- Assignment
Your output should be exactly the lines from the one containing "This screenshot has width=1536, height=782." through the final line of the records, both included, with every picture left out.

(Extracted records)
────────

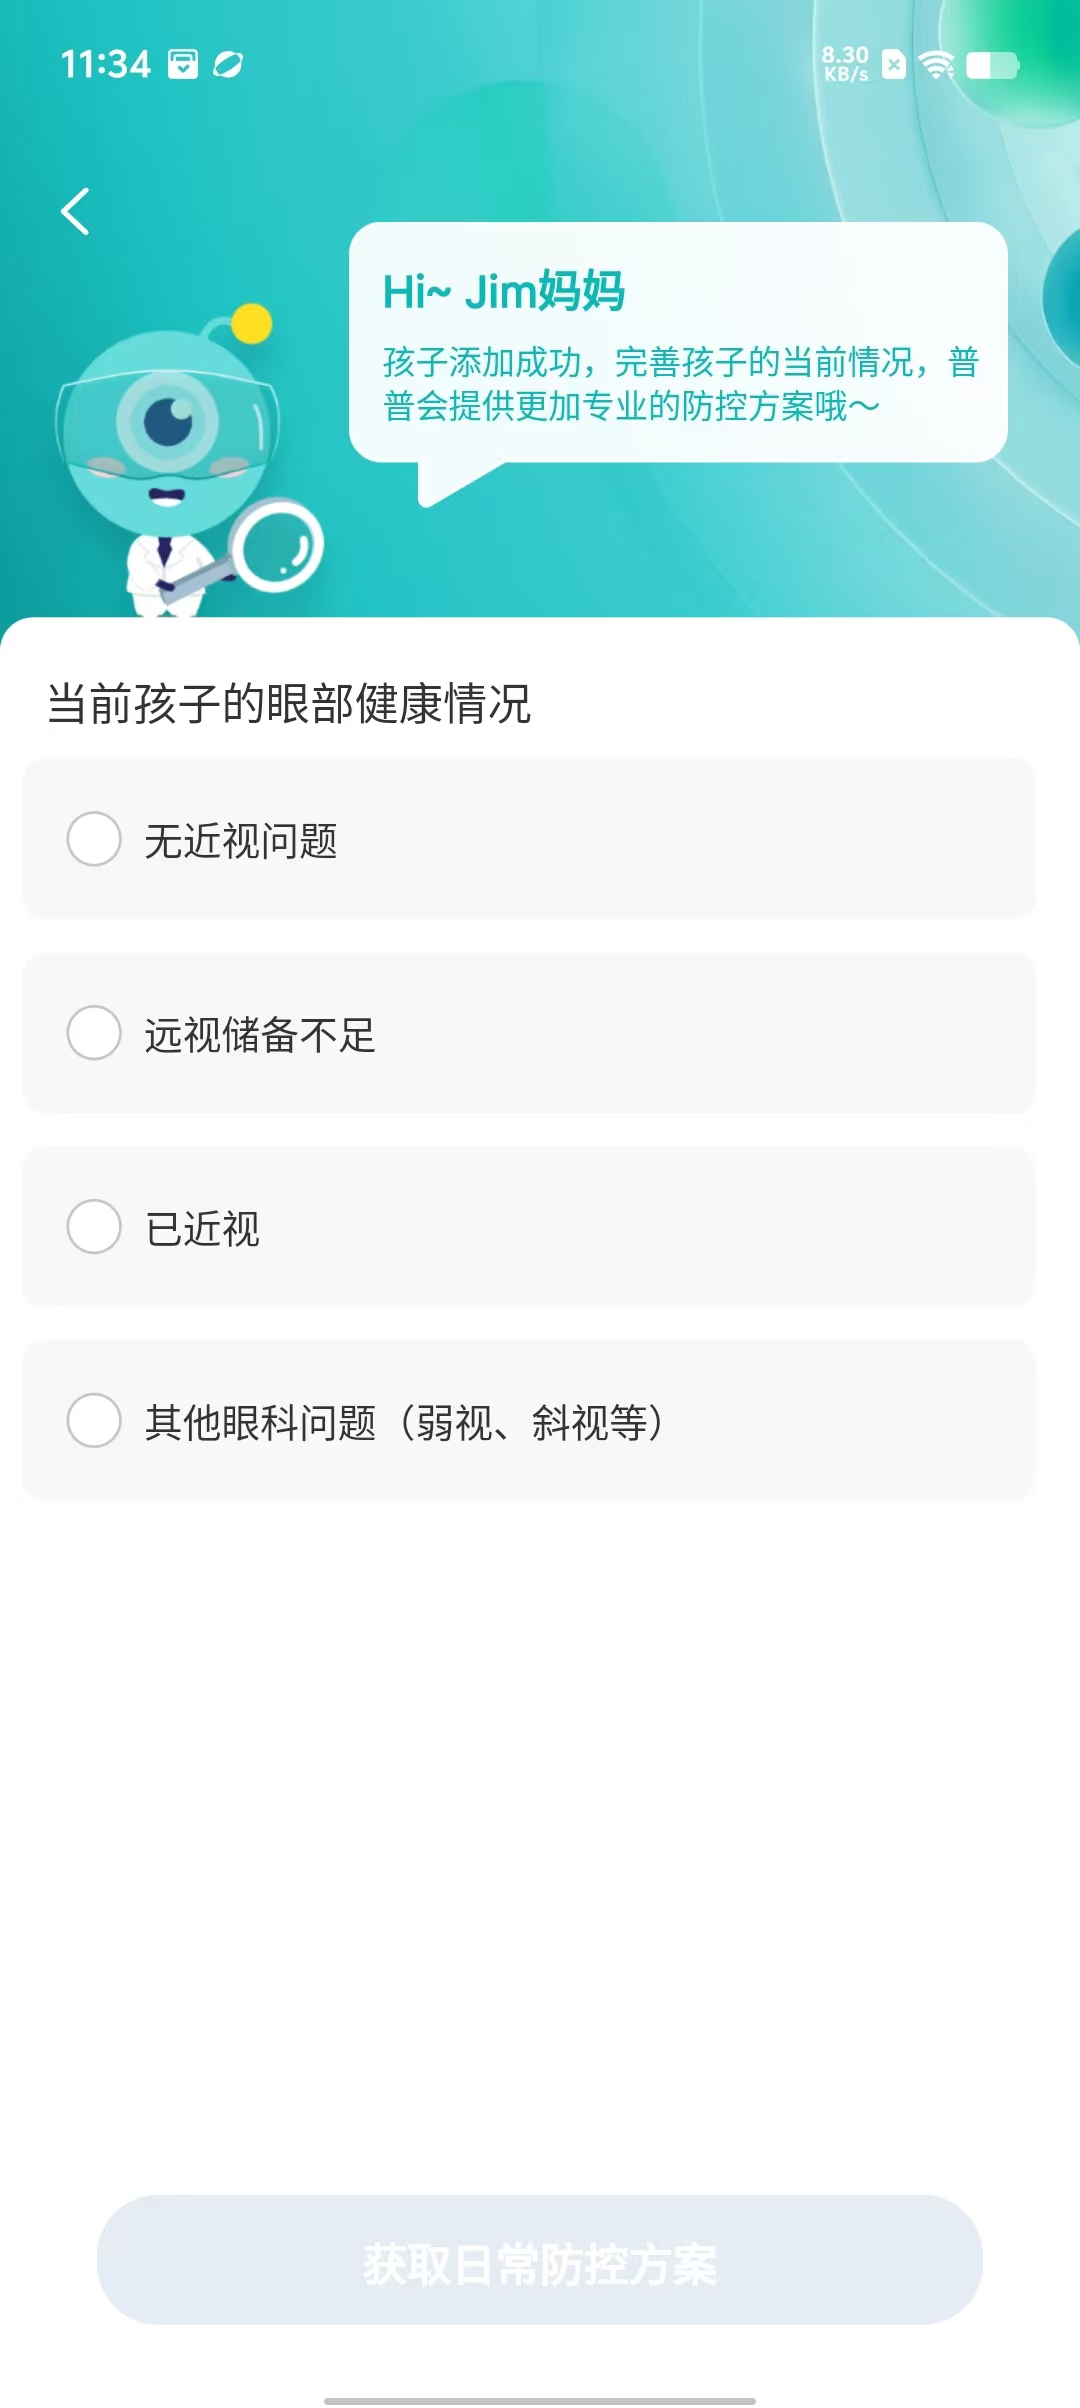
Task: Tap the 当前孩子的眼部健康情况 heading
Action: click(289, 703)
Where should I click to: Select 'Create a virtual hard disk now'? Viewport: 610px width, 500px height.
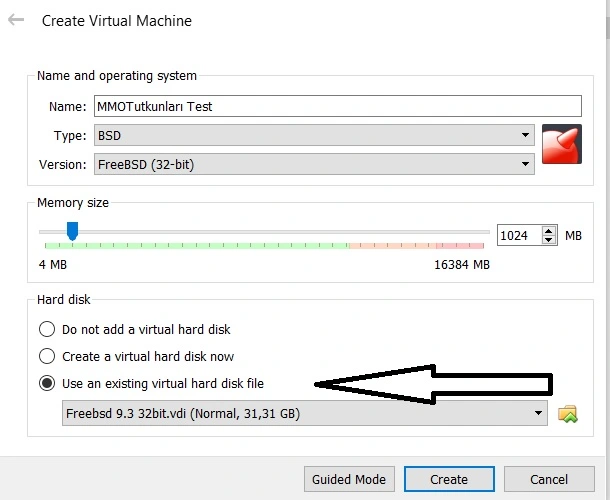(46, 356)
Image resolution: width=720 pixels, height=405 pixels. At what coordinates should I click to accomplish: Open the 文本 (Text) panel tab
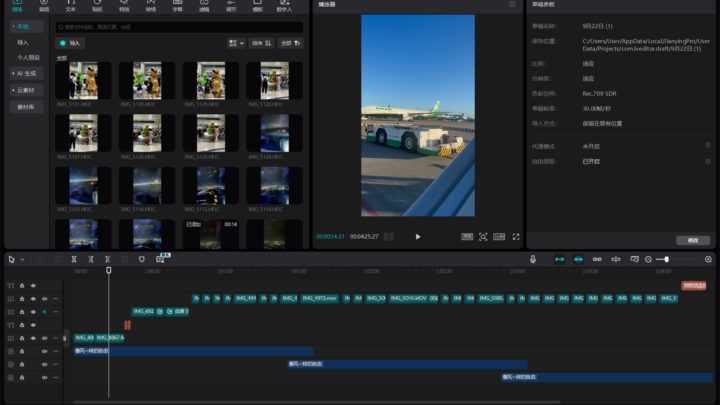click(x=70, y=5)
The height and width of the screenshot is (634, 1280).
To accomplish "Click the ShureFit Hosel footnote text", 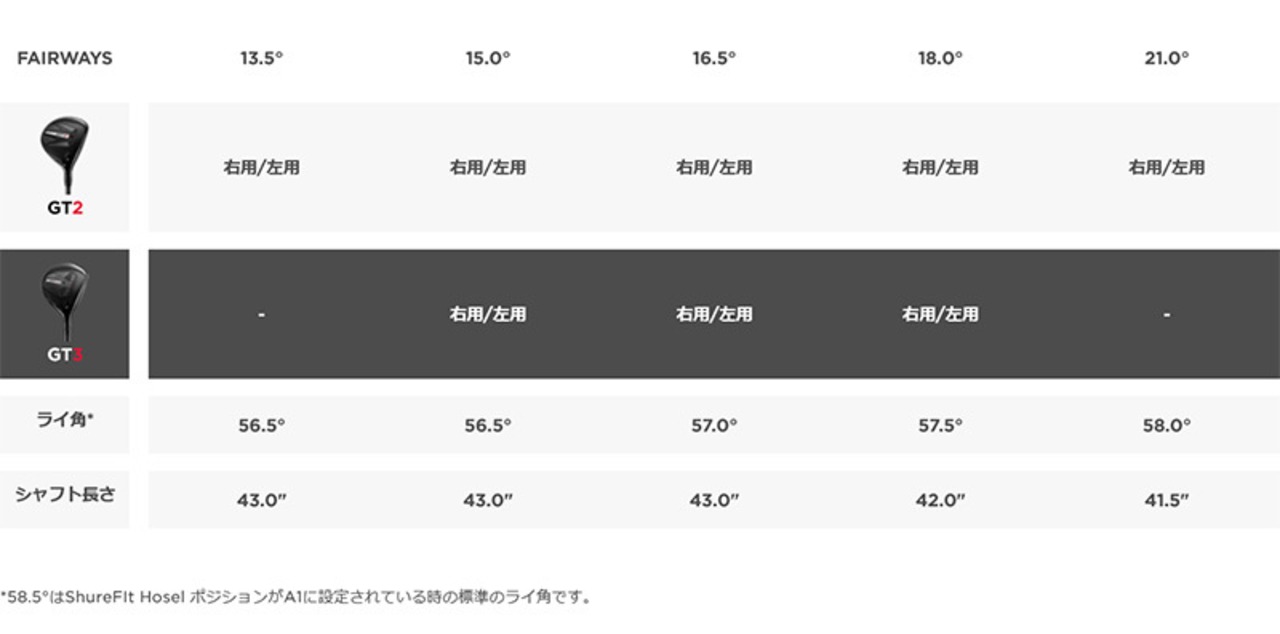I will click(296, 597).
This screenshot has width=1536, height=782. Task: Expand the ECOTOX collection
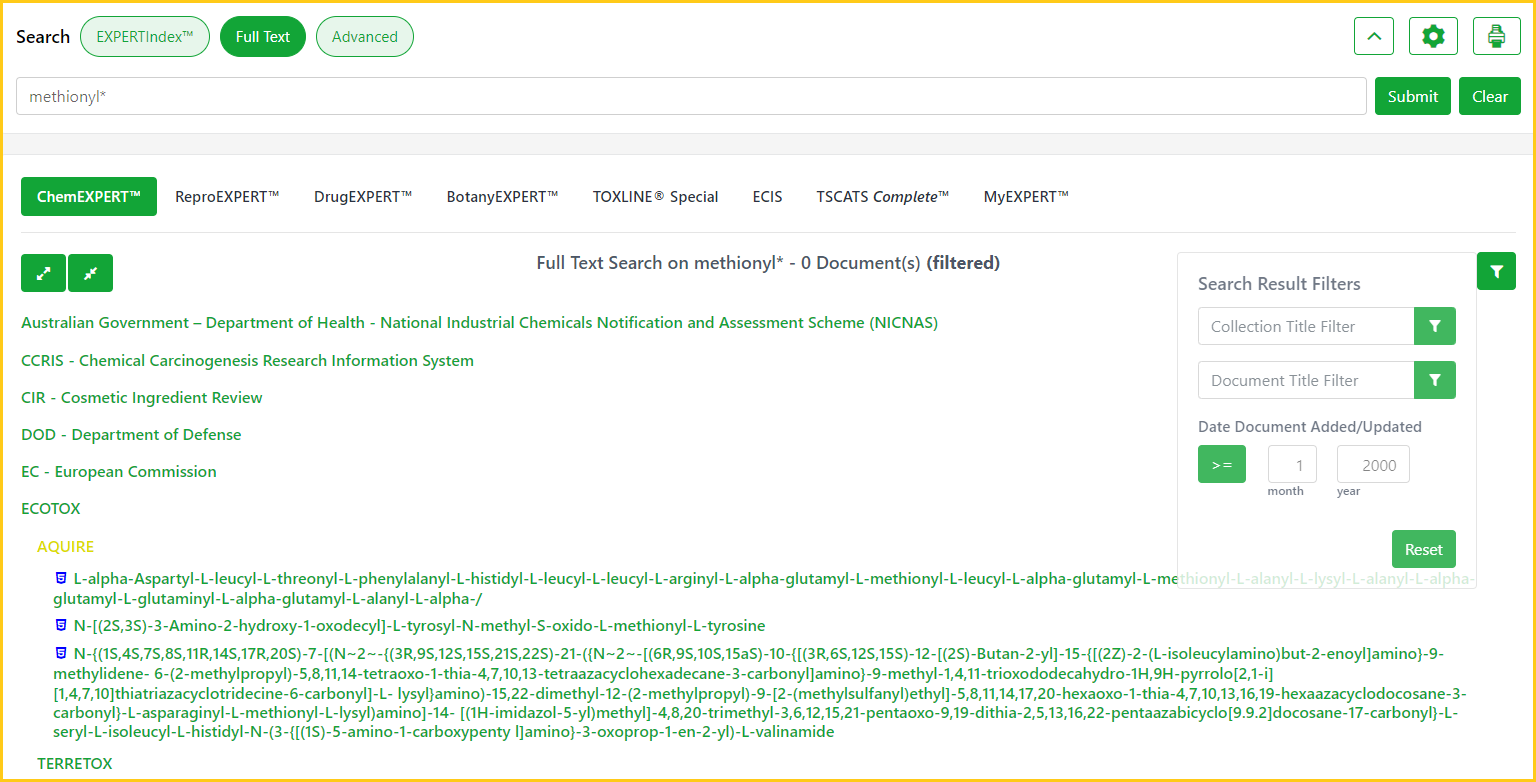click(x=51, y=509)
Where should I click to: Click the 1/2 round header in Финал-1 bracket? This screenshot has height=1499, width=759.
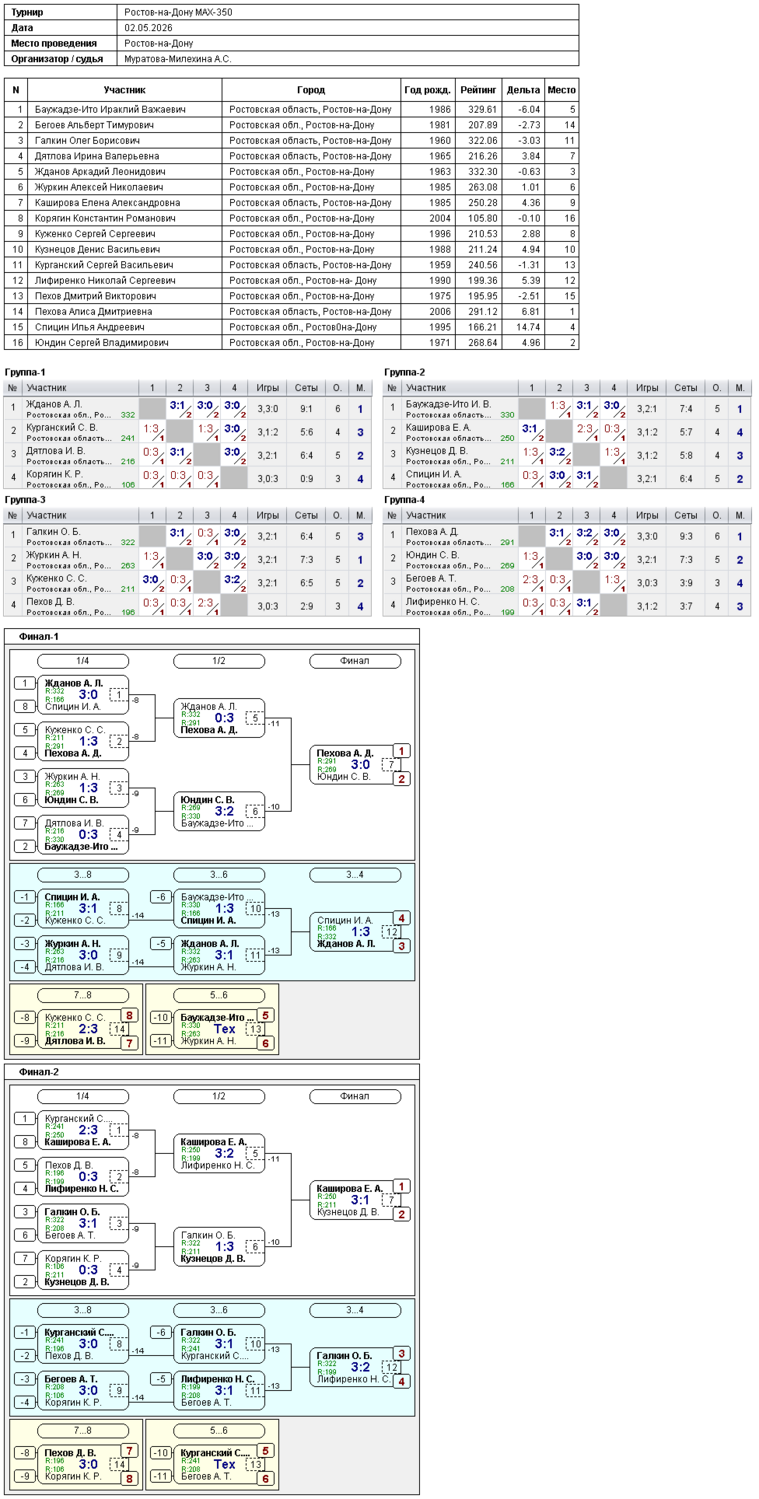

────────

- Solution
This screenshot has width=1536, height=782. Task: Expand the ECOTOX collection
click(x=51, y=509)
Where should I click to: Click the 1/2 round header in Финал-1 bracket? This screenshot has height=1499, width=759.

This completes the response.